Former Charlie Trotter’s chef Matthias Merges wasn’t aware that the sale of liquor was prohibited when he announced plans to bring a second branch of his much-lauded restaurant Yusho to 1301 E. 53rd St. The University of Chicago, which owns the property, is currently circulating a petition to reverse a prohibition on liquor sales for that space. The precinct the building sits in was voted dry more than 20 years ago.
Residents in that area voted to ban the sale of liquor in 1990 to bar two convenience stores on the 1600 block of 53rd Street. Herald reports at the time said the businesses contributed to intoxicated loiterers in the neighborhood.
Since then the precinct maps have been redrawn twice and liquor is available for sale directly across the street from where Yusho is planning to open.

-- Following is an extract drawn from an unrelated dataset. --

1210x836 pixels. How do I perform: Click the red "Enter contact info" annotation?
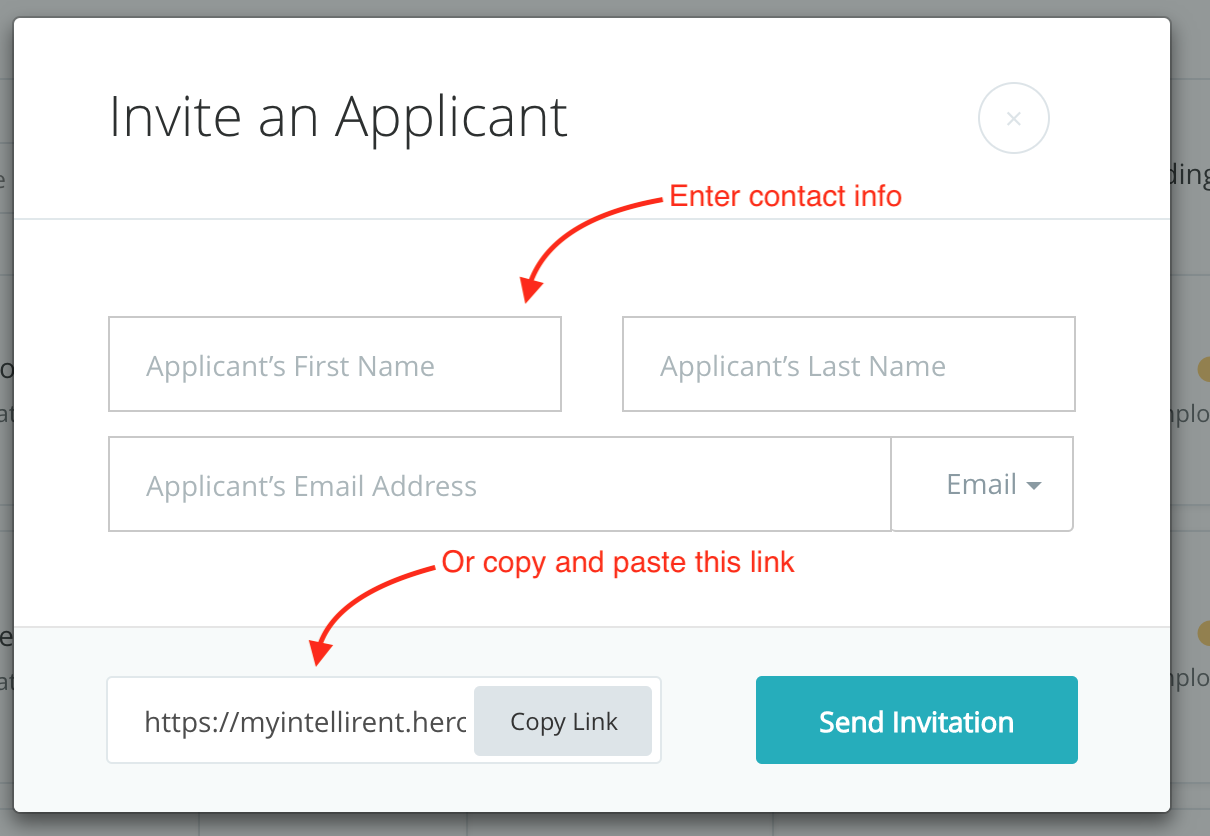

In 1990 the property was in the 38th precinct of the 4th Ward. Under the newest ward map it is in the 1st precinct of the 4th Ward, which does not include the properties the precinct was voted dry to affect in the first place.
The dry portion of the precinct is bounded by Kimbark Avenue on the west, to 55th Street on the south, Dorchester Avenue on the east and 53rd Street on the north. Nichols Park and residential buildings make up the bulk of the area.
University of Chicago spokesman Calmetta Coleman said that a petition is being circulated by the University of Chicago to have the restrictions on liquor, beer and wine overturned. Liquor sales at Yusho would be used for for imbibing incidentally with dinner, not hard-partying, according to Merges.
“With Yusho that we have the whole beverage program is an integral part … we don’t want to deny that or dilute it,” Merges said. “I don’t think we’d stay open late. I don’t think that Yusho is that type of establishment where the emphasis is on a late bar.”
Avondale’s Yusho restaurant, 2853 N. Kedzie Ave., offers a list of tap and bottle beers, sake, wine and craft cocktails.
“We don’t have a full typical stock bar and well, where everything is customers’ choice. We do very specific things that go with our theme and philosophy,” Merges said. “No sake bombs … it’s a waste of good product.”
Coleman said that to overturn the prohibition, the petition would need to be signed by two-thirds of registered voters who live within that area, or be voted on during an election.